Saxton spent more than 25 years teaching at UC Berkeley. During that time, she co-founded the disability studies minor and served as a lecturer within the newly created field.
“She is a major founding scholar of disability studies,” campus professor Charis Thompson said in an email. “She always emphasized women and underrepresented minorities and kept their voices and activism by people with disabilities foregrounded in her scholarship and teaching.”
Campus professor Susan Schweik worked with Saxton for more than 25 years as co-founders and co-directors of campus’s disability studies minor. Schweik said Saxton was fierce, gentle, honest and brave, and added that she had many fans in various fields of her work.
Laura Mauldin, associate professor at the University of Connecticut, said in an email that Saxton was one of the first scholars to address ableism in medical education. Mauldin also noted that Saxton’s work with bioethics included prenatal testing, selective abortion and disability rights.
“We owe her a debt of gratitude,” Mauldin said in the email.
Saxton also served as the director of research and training at the World Institute on Disability. During her life, Saxton authored “Sticks and Stones” and “With Wings,” a collection of short stories and poems written by women with disabilities.
Schweik recounted a story where, during the Nobel Conference on Reproductive Technology at Gustavus Adolphus College in 2017, hundreds of students who had read Saxton’s works championed cutouts of her above their heads and marched into the great hall.

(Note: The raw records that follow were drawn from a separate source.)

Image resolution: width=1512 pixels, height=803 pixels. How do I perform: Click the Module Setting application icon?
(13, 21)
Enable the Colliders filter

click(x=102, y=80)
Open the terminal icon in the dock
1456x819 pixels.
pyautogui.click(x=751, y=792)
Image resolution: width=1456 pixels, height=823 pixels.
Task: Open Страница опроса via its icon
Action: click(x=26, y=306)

“Students were thronging in with signs of Marsha’s face on them as a sign of respect and support and thanks to her,” Schweik said.
Schweik added that Saxton’s other notable accomplishments include speaking on “60 Minutes” about wrongful birth lawsuits.
Saxton also was a champion of women’s rights, according to Sumi Colligan, professor emeritus at Massachusetts College of Liberal Arts, who co-lectured alongside Saxton at UC Berkeley this semester. Colligan added that Saxton loved teaching and served as a role model for her students, fostering open conversations to break societal taboos and encouraging her students to connect to the emotional importance of the subject material.
Disability activist Anne Finger, who will teach Saxton’s scheduled course “Women and Disability” next semester, said she hopes to honor the open exchange of views fostered by Saxton.
Saxton’s memorial service will be held May 14 at the Unitarian Universalist Church in Kensington at 2 p.m., said Jenny Kern, fellow disability activist and friend.
“She is going to be so missed by friends, family and the world,” Kern said.